Task objective: Find the line with "This screenshot has width=1022, height=488.". Repeat it and each line after it, exactly, down to the end of the records below.

________________

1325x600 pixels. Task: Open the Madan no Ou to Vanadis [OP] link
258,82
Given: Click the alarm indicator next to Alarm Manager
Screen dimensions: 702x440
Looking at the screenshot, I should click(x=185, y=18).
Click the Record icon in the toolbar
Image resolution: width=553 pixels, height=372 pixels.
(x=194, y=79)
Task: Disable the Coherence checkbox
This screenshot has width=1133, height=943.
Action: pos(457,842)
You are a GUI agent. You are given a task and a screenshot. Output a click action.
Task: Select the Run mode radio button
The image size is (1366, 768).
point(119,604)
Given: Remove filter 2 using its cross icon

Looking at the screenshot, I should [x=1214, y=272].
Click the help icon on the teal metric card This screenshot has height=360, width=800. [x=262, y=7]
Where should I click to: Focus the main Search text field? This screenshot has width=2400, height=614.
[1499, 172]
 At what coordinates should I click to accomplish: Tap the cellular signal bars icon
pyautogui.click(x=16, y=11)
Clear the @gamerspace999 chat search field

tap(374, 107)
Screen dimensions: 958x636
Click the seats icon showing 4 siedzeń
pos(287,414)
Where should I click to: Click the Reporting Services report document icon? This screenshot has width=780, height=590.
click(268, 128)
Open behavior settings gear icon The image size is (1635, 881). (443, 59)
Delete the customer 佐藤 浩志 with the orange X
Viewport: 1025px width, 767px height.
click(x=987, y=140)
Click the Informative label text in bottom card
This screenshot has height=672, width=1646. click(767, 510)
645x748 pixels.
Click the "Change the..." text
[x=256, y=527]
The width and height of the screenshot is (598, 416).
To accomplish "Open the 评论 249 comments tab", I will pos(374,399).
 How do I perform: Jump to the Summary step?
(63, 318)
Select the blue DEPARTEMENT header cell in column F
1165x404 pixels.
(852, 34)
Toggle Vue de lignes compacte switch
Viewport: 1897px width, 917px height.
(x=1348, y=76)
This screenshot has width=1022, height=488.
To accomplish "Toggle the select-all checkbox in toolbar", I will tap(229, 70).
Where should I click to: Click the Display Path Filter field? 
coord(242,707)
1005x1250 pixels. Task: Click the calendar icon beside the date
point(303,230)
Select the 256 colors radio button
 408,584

________________

Result for this exercise:
This screenshot has width=1022, height=488.
To accomplish "Toggle the select-all checkbox in toolbar", I will tap(229, 70).
Where should I click to: Click the Display Path Filter field? 
coord(242,707)
1005x1250 pixels. Task: Click the calendar icon beside the date
point(303,230)
Select the 256 colors radio button
 408,584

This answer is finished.